EUMOFA report on global caviar market finds EU consumption increased

The latest report on the caviar market from the European Market Observatory for Fisheries and Aquaculture Products (EUMOFA) shows that in 2018, global aquaculture production of sturgeon was around 115,000 metric tons (MT), and production of caviar was 380 MT.

China accounted for 84 percent of global sturgeon production with 97,000 MT, followed by Armenia at 3 percent, or 3,900 MT; and Russia at 3 percent, or3,800 MT. Much of China’s sturgeon production is destined for consumption, but the country also supplies around one third of the global caviar volume, and is the main supplier to the E.U.

The U.S. produced 1,166 MT of sturgeon and 18 MT of caviar in 2018, exporting 39 percent to Japan, 27 percent to Canada, and 22 percent to the E.U. The price of American caviar exports dropped from EUR 303 (USD 367) per kilogram in 2014 to EUR 188 (USD 228) per kilogram in 2020.

European countries produced 164 MT of caviar, with Italy, France, Poland, and Germany accounting for 84 percent of the total.
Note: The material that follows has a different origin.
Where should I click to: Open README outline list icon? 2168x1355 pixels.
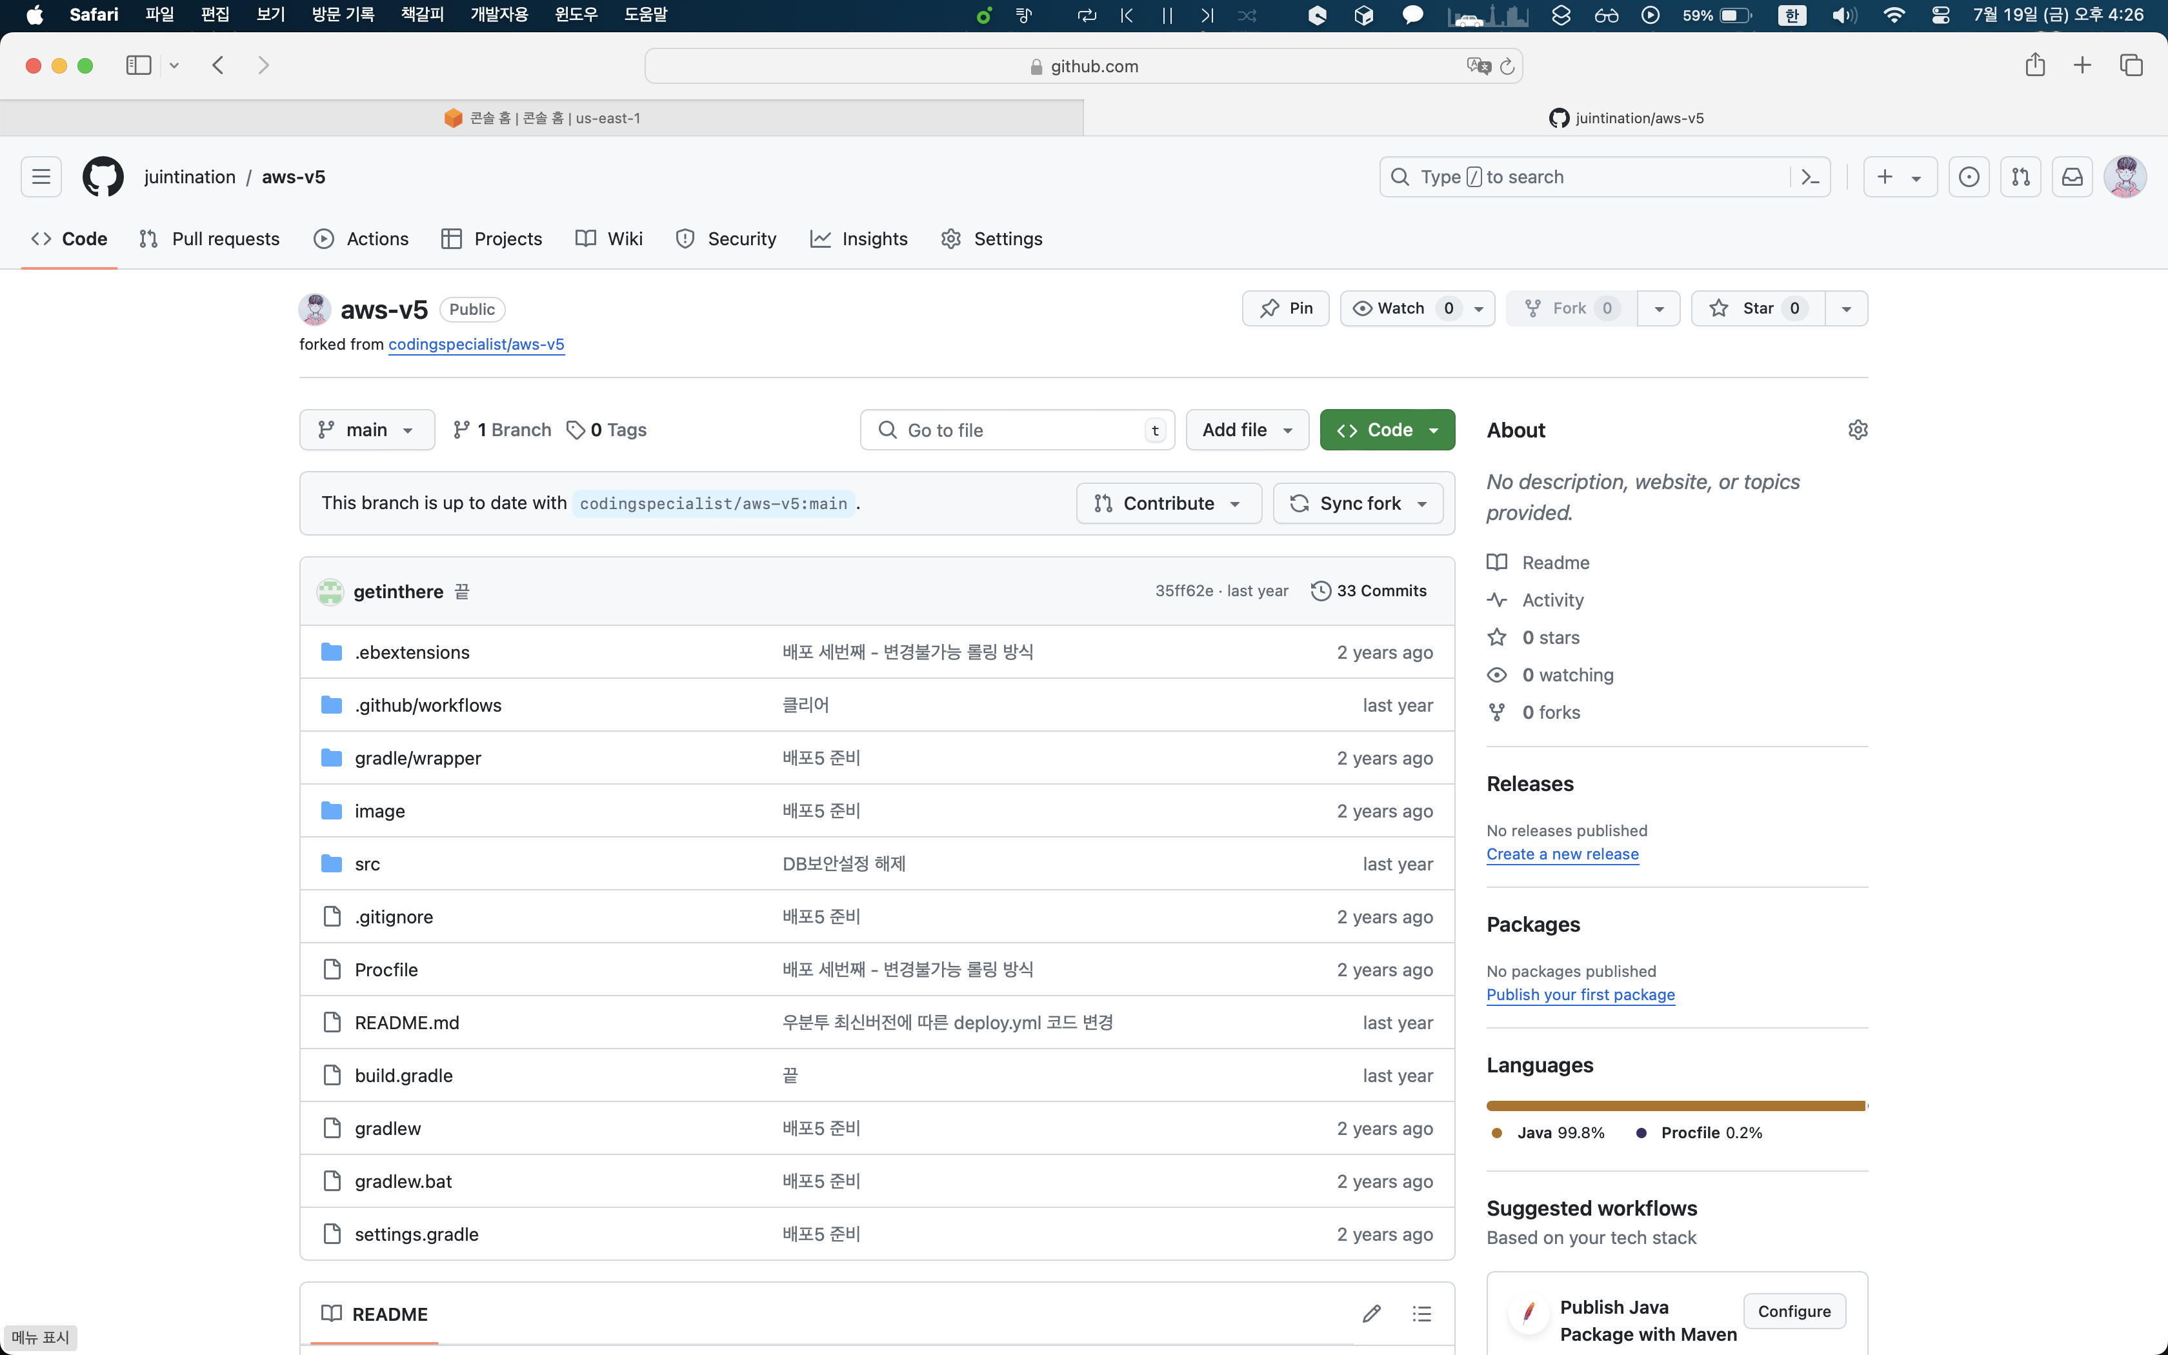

The yearly weighted average extra-E.U. export prices over the past seven years range from EUR 422 (USD 511) per kilogram to EUR 538 (USD 652) per kilogram and are, on average, 17 percent higher than intra-E.U. export prices and 54 percent higher than extra-E.U. import prices.

EUMOFA estimates that total E.U. apparent consumption of caviar in 2018 was between 121 MT and 126 MT, and that E.U. production of caviar increased by 30 percent over 2016 totals. Meanwhile, apparent consumption in the E.U. increased by 20 percent.
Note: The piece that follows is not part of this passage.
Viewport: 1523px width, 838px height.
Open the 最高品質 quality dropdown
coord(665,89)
In the E.U., France has the highest apparent consumption at 57.9 tons, followed by Germany (25.7 tons) and Spain (9.3 tons). Other main caviar consuming countries are the U.S., Japan, Russia, China, Canada, Switzerland, the U.K., the United Arab Emirates, Singapore, and Australia.
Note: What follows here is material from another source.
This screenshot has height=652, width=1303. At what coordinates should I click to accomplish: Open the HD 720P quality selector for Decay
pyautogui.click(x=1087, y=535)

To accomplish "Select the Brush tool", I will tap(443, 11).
Virtually all caviar on the market today comes from farmed sturgeon, and wild capture of this fish fell from a high of 31,800 MT in 1977 to just 222 MT recorded in 2018. Overfishing of sturgeon has led to near-extinction of several species, and since 1998, international trade in sturgeon and related products is regulated under the Convention on International Trade in Endangered Species of Wild Fauna and Flora (CITES), which classes sturgeons among the world's most valuable wildlife resources.

The grade and price of caviar is determined by a number of factors, including pearl size, texture, colour, lucidity, uniformity, separation, fragrance, firmness, taste, and maturity.

The most highly-prized caviar is beluga, which comes from the beluga sturgeon (Huso huso), followed by osetra from the Danube sturgeon (Acipenser gueldenstaedtii), and sevruga from the starry sturgeon (Acipenser stellatus). However, most farmed caviar found on the market comes from the white sturgeon (Acipenser transmontanus), or the shortnose sturgeon (Acipenser brevirostrum) with more coveted caviar originating from the Siberian sturgeon (Acipenser baerii) and the beluga-like kaluga sturgeon (Huso dauricus).

The EUMOFA report points out that caviar’s scarcity and high price make it most popular in high-end markets such as Michelin-starred restaurants and high-end hotels, specialist retail shops, and the higher-fare segments of airlines and cruise ships.

It also points out that the COVID-19 pandemic had a strong impact on traditional caviar trade throughout 2020, but many producers reported increased sales through their websites and retail, and some restaurants switched to ordering small tins to accompany take-away meals. In France, caviar producers took to the media to promote their products and raise awareness of foreign competition, encouraging consumers to purchase domestic caviar.